En général, la donation de biens à venir se fera sous la forme d’un usufruit ou laissera le choix au conjoint survivant entre l’usufruit et sa pleine propriété d’une partie des biens. Dans tous les cas, la limite sera marquée par la quotité disponible entre époux.

La donation au dernier vivant garde tout son intérêt, même si la réforme du droit des successions a amélioré le sort du conjoint survivant. À la condition de ne pas porter atteinte aux droits des héritiers réservataires, il peut par donation bénéficier de la totalité de la quotité disponible en complément de sa vocation ab intestat.

Vous avez fait le choix avec votre époux de donner au dernier conjoint survivant. La donation entre époux permet d’améliorer les droits du conjoint survivant. La donation au dernier vivant offre une protection à l’époux survivant, tout en modifiant la part d’héritage après le décès de l’autre époux. Cette donation prend ainsi effet au décès du donateur, on peut d’ailleurs l’apparenter à une disposition testamentaire.

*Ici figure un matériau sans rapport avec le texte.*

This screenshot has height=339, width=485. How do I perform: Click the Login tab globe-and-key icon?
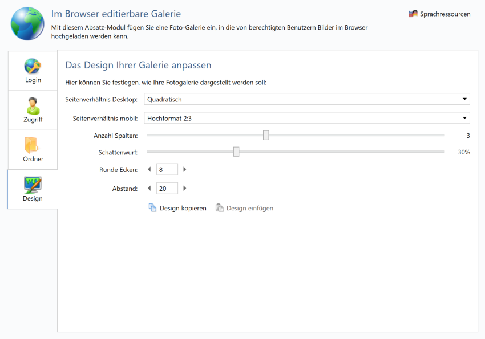[x=33, y=66]
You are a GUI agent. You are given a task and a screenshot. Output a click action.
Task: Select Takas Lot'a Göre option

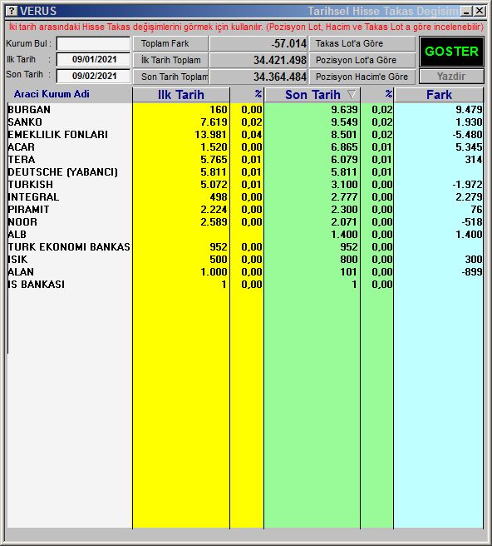click(362, 43)

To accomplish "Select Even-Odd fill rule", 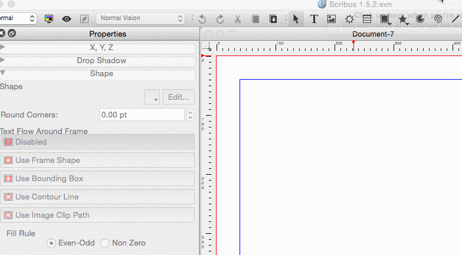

La donation entre époux porte sur tous les biens que l’époux donateur possédera au jour de son décès. Depuis la loi du 3 décembre 2001, le conjoint n’est plus étranger à la famille, toutefois, de nombreux cas d’espèce engendrent encore beaucoup de blocages et de conflits en matière de succession.

 

I. Pourquoi consentir une libéralité au dernier vivant ?

Bien que les droits successoraux légaux du conjoint héritier ne soient pas négligeables, une libéralité entre époux permet dans la majorité des cas d’augmenter les droits de son conjoint.

Avant d’évoquer les différentes situations susceptibles de se présenter, il faut indiquer que la loi n’autorise pas de cumul des vocations légale et libérale du conjoint. Les libéralités qu’il reçoit s’imputent sur ses droits dans la succession ; si elles sont inférieures à sa vocation légale, le conjoint peut réclamer le complément, dans la limite de la quotité disponible spéciale entre époux (2).

A. En présence de descendants

Par rapport aux droits que le conjoint tirerait de la loi, une libéralité entre époux présente les avantages suivants :

  • elle permet à l’époux qui a des enfants d’un autre lit de laisser à son conjoint l’usufruit de toute sa succession, ce que la loi ne prévoit que lorsque tous les enfants sont communs ;
  • s’il y a moins de trois enfants, elle offre au conjoint survivant une quotité en pleine propriété supérieure à celle prévue par la loi, qui est fixée à un quart, quel que soit le nombre d’enfants : le conjoint qui opte pour la quotité disponible ordinaire recueille la moitié de la succession s’il n’y a qu’un enfant et les deux tiers s’il y a deux enfants ;
  • elle permet de cumuler des droits en propriété et des droits en usufruit, ce que la loi ne prévoit pas ;
  • dans le cas le plus fréquent où elle porte sur la quotité disponible spéciale entre époux, et sauf indication contraire de l’acte, elle offre au conjoint survivant le choix entre les trois quotités autorisées. Par comparaison, la loi n’offre de choix au conjoint qu’en présence d’enfants communs, et encore cette option est-elle réduite à deux branches (usufruit du tout ou propriété du quart). La libéralité peut même porter sur toute la succession, sauf demande en réduction des descendants ;
  • toujours sauf indication contraire de l’acte, elle permet au conjoint survivant de cantonner son émolument :

En présence de descendants, communs ou non, le conjoint survivant peut cantonner son émolument sur une partie des biens dont il a été disposé en sa faveur, sauf indication contraire du testament ou de la donation au dernier vivant (C. civ. art. 1094-1, al. 2). En d’autres termes, il peut limiter la libéralité qui lui est faite (cette possibilité ne lui est pas offerte lorsqu’il est réduit à ses droits légaux). Le conjoint peut par exemple cantonner la libéralité à certains biens ou limiter ses droits à l’usufruit de tout ou partie des biens qui lui ont été laissés en pleine propriété.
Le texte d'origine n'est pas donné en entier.